Friday, July 29, 2016

Olema

Over the years I have posted lots of pictures of Ocean Beach on this blog. It's very picture-worthy and only a half hour car ride from the bureau. Sometimes, however, it's good to get a different vantage point on the mighty Pacific. A couple of weeks ago Madame Le Chef and I rented a cottage for two nights in the tiny town of Olema. We were celebrating our anniversary. The cottage was a short walk from the celebrated (but badly named) restaurant Sir and Star. We had an excellent dinner there and didn't have to drive afterwords. Our cottage had a very interesting statue just outside in case we needed help finding our way home.


Earlier that day we had driven out to Drake's Beach. As transported Easterners it still amazes us that you can get to beautiful, sparsely populated beaches just by driving 90 minutes or two hours out of San Francisco.


On the drive back to Olema we stopped to visit a very small cemetery situated on a low hill in the middle of a cow pasture.
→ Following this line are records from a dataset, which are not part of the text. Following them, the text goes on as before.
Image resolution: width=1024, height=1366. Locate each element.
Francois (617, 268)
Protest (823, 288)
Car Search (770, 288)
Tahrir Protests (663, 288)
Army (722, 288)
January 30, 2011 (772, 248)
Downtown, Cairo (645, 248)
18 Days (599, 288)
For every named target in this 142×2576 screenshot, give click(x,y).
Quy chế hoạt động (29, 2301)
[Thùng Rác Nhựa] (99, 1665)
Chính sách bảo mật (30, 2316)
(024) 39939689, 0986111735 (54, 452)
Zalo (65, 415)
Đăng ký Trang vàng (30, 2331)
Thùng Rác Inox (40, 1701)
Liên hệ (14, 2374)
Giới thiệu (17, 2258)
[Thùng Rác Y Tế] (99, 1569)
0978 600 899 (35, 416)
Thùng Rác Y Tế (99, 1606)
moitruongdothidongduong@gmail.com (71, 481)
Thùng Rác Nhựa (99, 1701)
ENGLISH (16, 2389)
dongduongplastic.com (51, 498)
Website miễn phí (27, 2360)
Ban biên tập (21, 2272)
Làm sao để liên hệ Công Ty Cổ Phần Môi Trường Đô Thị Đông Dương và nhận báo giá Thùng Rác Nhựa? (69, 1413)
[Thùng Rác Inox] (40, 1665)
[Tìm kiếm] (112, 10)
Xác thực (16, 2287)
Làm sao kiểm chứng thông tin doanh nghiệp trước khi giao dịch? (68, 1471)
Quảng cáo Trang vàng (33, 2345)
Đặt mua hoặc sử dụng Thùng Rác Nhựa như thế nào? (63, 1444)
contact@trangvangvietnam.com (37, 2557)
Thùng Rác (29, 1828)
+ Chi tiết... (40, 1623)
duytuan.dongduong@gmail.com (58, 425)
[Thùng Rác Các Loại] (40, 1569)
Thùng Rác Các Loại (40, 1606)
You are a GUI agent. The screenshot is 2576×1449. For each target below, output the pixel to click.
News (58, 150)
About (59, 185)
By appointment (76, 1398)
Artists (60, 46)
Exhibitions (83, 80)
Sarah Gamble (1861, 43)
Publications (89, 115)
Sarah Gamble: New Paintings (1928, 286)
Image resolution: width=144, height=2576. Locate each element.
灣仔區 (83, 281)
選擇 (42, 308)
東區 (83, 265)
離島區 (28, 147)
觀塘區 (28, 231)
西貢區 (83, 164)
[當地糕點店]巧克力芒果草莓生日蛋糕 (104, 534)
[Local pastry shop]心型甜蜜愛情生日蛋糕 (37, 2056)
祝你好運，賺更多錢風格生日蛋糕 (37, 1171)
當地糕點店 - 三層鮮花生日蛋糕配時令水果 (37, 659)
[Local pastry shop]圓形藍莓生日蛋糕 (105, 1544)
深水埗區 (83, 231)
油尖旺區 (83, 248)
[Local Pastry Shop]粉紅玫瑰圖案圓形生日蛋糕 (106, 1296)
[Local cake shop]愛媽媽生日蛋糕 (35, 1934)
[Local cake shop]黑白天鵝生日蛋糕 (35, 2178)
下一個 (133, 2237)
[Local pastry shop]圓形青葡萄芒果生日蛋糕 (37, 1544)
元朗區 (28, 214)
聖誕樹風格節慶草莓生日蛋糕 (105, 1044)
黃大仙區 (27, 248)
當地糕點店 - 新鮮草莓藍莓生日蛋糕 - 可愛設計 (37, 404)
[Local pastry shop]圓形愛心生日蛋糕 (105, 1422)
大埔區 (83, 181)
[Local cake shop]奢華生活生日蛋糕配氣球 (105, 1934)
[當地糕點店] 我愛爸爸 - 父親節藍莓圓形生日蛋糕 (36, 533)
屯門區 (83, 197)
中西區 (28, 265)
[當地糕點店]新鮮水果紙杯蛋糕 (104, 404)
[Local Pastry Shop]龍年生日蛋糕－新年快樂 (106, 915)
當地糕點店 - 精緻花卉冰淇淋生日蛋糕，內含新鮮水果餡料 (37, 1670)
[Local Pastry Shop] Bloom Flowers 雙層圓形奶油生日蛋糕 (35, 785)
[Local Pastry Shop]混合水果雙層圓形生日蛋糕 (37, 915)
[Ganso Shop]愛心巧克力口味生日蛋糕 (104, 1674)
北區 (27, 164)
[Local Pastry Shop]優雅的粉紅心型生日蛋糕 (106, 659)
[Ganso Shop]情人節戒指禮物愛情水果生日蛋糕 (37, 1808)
It contained the graves of sailors who manned a life saving station in the later decades of the 19th Century. The waters off Point Reyes were very dangerous and there were many shipwrecks. All the sailors were immigrants.


If you stepped carefully over the cow pies, the low hill also provided an excellent opportunity to get an other perspective on Drake's Bay.


The previous night we had come upon this shrine while taking a post dinner walk around the town of Point Reyes Station, which is several times the size of Olema (no great feat) and a couple of miles away. We enjoyed the merging of the nautical and the sacred.